● Goal
Copy out everything from the first row down through the line containing "Open the 'Cerca'", requests included, and shift every coordinate in the answers up by 117.

━━━ Data supplied ━━━

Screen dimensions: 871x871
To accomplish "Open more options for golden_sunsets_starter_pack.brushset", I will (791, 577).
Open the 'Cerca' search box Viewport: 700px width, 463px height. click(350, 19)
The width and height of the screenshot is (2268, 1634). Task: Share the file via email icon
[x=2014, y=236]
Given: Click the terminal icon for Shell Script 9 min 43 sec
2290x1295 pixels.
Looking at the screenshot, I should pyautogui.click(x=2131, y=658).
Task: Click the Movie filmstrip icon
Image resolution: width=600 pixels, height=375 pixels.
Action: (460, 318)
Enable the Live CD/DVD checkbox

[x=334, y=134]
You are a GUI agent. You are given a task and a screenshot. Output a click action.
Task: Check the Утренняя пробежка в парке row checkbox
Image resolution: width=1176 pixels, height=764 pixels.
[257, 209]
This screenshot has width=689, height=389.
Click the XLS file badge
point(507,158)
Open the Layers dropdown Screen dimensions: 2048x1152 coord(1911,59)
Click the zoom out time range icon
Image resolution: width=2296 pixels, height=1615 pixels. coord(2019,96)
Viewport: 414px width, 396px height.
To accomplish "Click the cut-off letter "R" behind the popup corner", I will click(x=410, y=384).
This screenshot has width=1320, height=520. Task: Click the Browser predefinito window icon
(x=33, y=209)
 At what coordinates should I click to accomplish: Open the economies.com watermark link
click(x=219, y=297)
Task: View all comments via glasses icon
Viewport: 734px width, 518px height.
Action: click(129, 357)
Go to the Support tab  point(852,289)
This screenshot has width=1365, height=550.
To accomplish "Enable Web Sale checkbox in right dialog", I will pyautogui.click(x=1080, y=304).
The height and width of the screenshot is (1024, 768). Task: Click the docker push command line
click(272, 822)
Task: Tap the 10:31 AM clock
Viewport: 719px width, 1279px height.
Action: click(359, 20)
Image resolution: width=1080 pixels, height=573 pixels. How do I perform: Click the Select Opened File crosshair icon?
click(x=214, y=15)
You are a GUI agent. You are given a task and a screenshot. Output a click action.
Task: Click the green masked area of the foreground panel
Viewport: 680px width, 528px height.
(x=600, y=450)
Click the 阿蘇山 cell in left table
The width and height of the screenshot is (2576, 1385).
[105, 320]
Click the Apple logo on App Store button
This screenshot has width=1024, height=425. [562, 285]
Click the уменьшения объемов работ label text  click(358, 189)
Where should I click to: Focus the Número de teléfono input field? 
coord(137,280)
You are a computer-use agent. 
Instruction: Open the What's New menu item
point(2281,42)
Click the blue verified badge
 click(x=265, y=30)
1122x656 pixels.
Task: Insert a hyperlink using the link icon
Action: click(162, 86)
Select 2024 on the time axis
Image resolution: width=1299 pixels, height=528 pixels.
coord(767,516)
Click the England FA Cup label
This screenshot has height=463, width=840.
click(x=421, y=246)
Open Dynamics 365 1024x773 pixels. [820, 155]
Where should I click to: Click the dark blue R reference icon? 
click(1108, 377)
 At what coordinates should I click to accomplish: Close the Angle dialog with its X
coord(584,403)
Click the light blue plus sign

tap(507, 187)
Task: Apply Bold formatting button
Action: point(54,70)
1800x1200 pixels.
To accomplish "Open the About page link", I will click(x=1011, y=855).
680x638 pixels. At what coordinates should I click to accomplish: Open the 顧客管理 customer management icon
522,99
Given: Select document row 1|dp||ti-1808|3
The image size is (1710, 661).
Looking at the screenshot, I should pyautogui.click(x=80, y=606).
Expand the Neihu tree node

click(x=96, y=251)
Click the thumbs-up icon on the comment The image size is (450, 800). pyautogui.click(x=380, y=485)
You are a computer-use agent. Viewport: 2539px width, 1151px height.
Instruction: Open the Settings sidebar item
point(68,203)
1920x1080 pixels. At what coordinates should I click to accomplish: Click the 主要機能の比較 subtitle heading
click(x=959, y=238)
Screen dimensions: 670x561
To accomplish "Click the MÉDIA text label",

━━━

● Complete answer
Screen dimensions: 871x871
To accomplish "Open more options for golden_sunsets_starter_pack.brushset", I will (908, 694).
Open the 'Cerca' search box Viewport: 700px width, 463px height. click(467, 136)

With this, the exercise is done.